- **YOUR GOAL**:
Repeat the stretch of the listing from the line containing "1456x819 pixels. Task: Click" through the end of the listing, including both ends, and leave the pictures out of your answer.

- **RECORDED INFORMATION**:
· · · ·

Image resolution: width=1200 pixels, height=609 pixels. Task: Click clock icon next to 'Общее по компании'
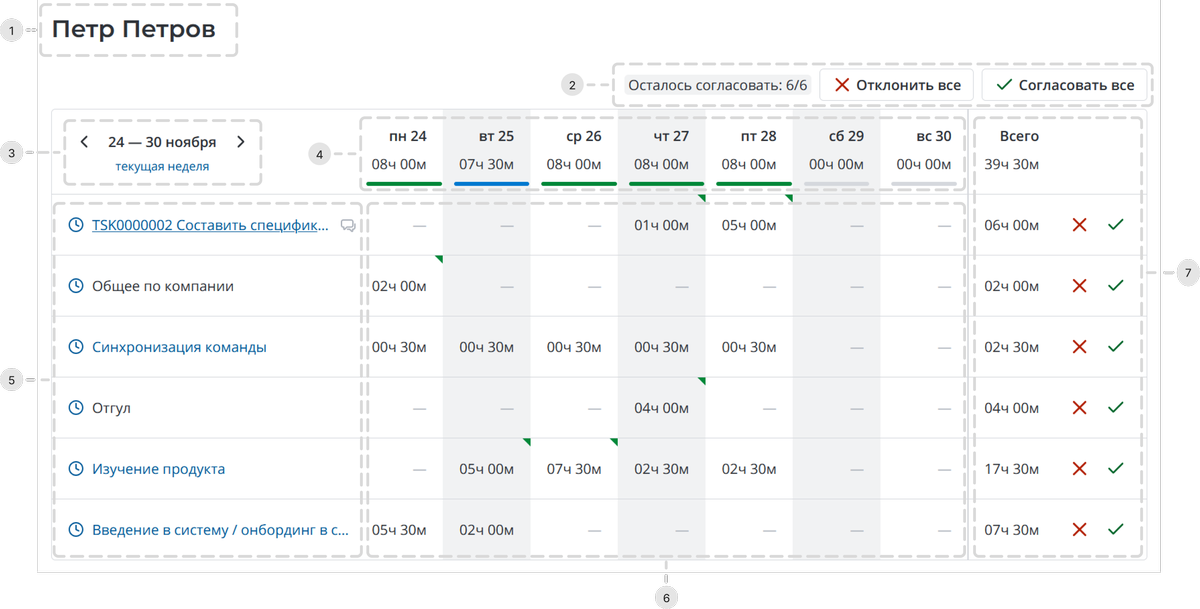75,286
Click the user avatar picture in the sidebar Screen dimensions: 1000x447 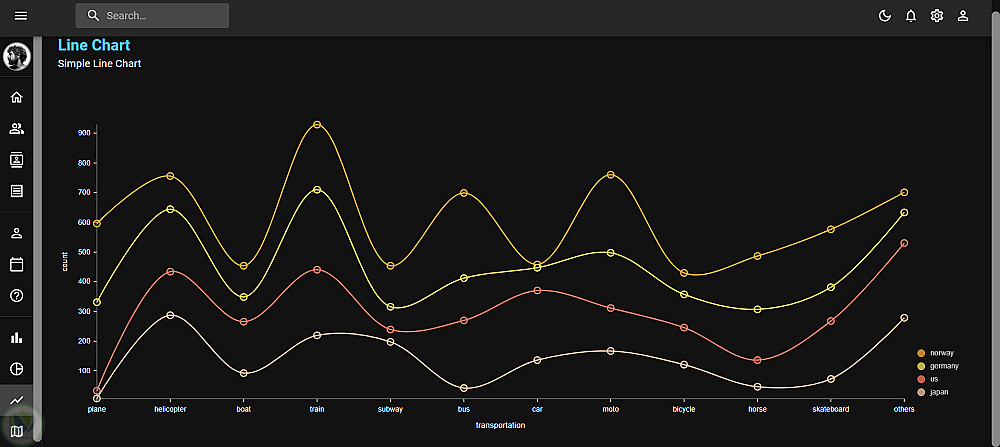tap(17, 57)
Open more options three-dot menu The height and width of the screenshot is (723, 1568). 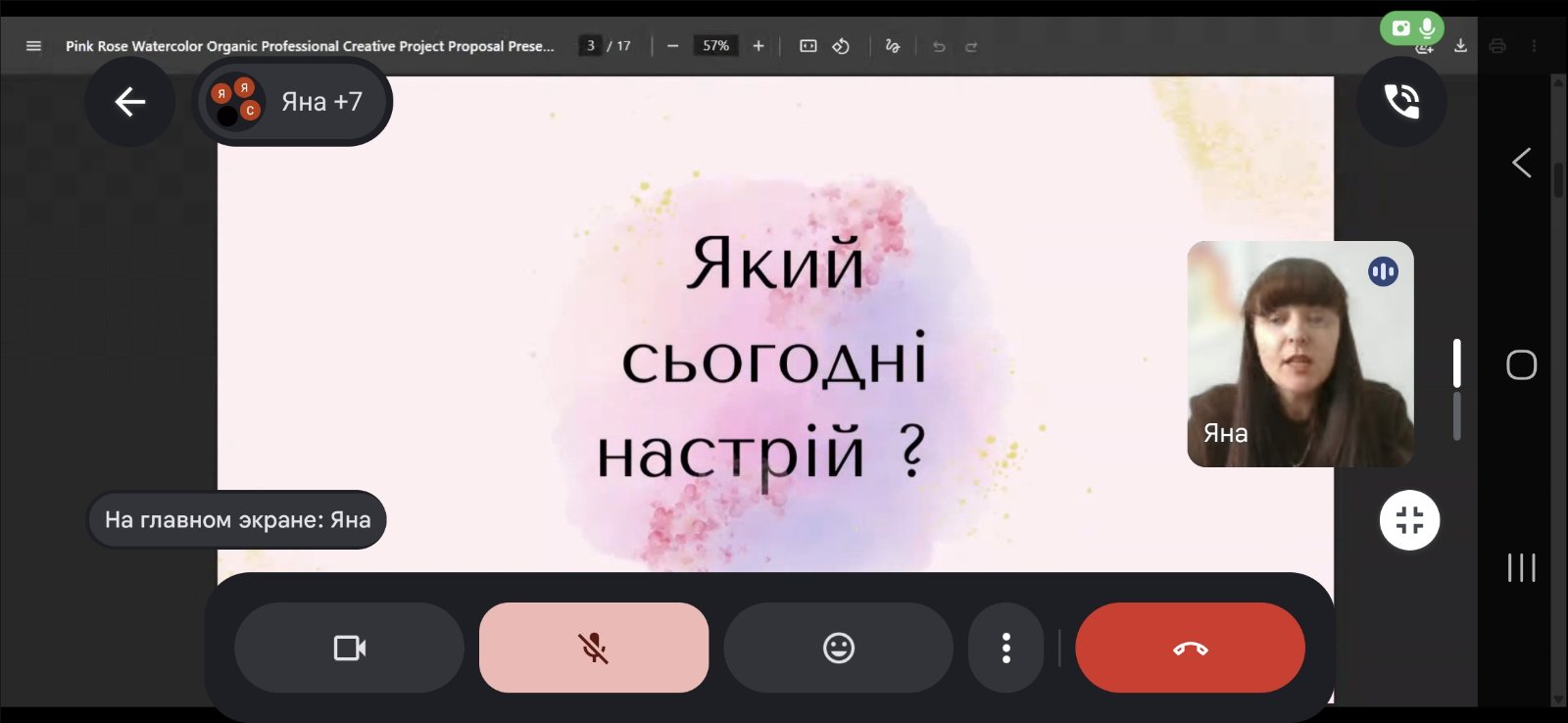tap(1005, 648)
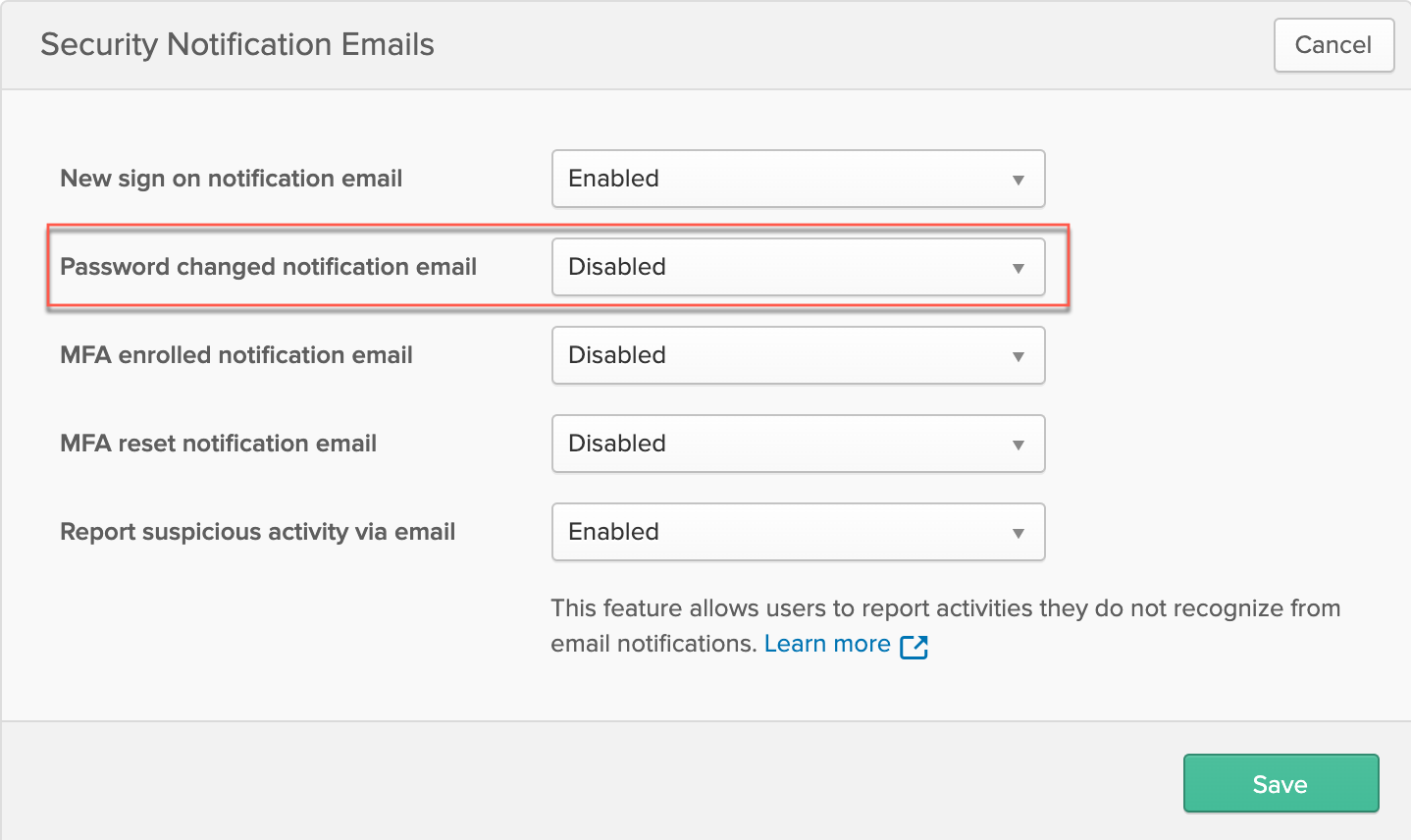1411x840 pixels.
Task: Open Password changed notification email dropdown
Action: (799, 267)
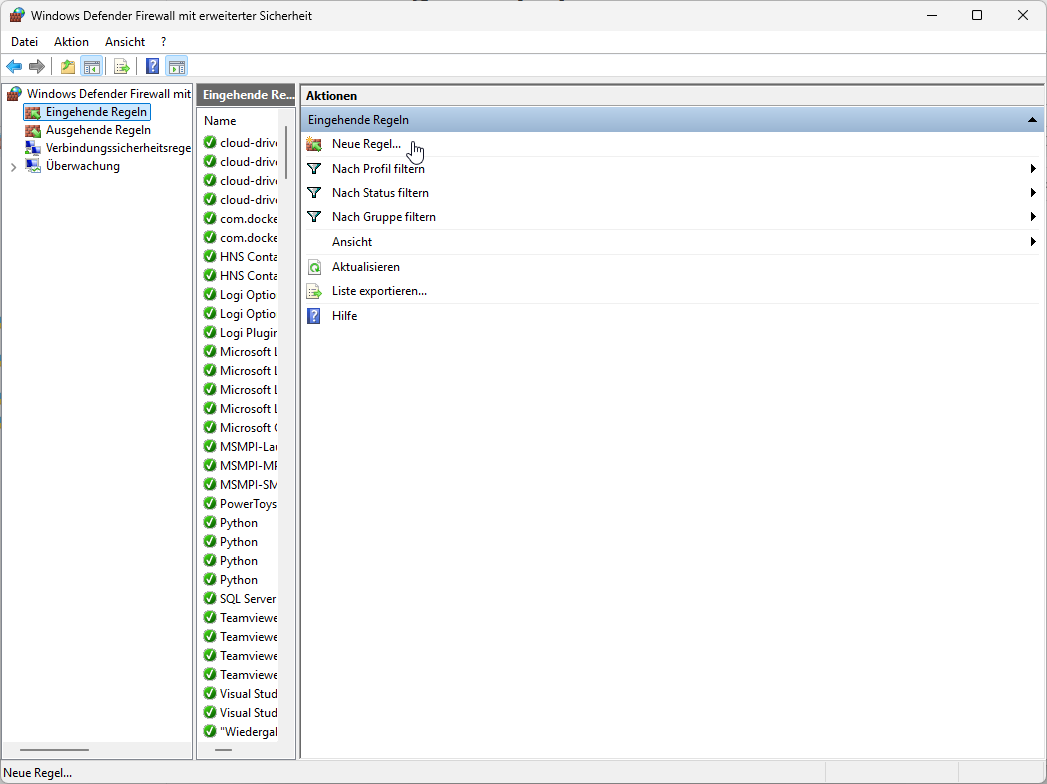Toggle the action pane toolbar button
This screenshot has width=1047, height=784.
176,67
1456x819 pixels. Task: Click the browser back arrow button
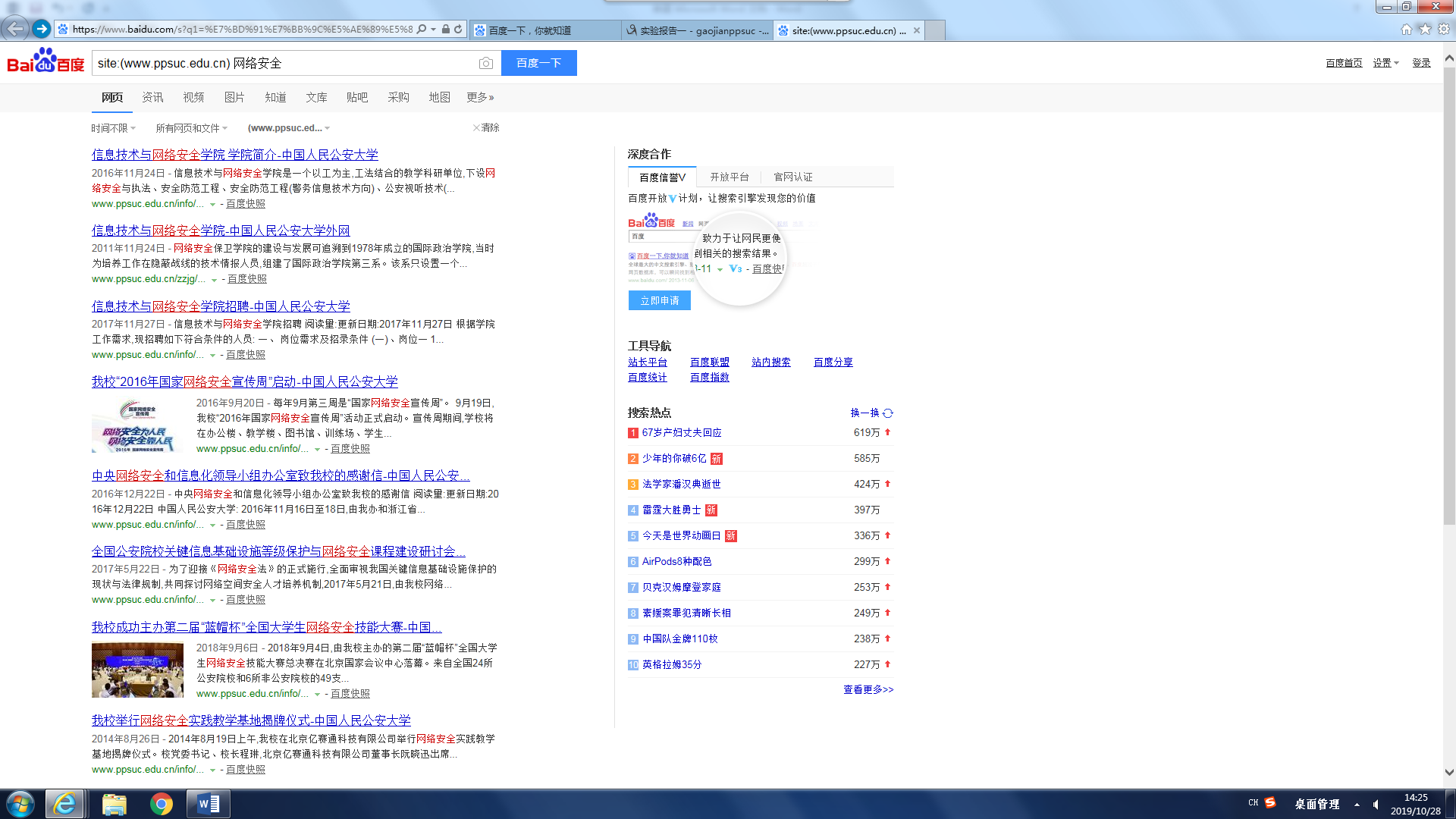[x=14, y=29]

· · · ·

- **FULL SOLUTION**:
1456x819 pixels. Task: Click the browser back arrow button
[x=14, y=29]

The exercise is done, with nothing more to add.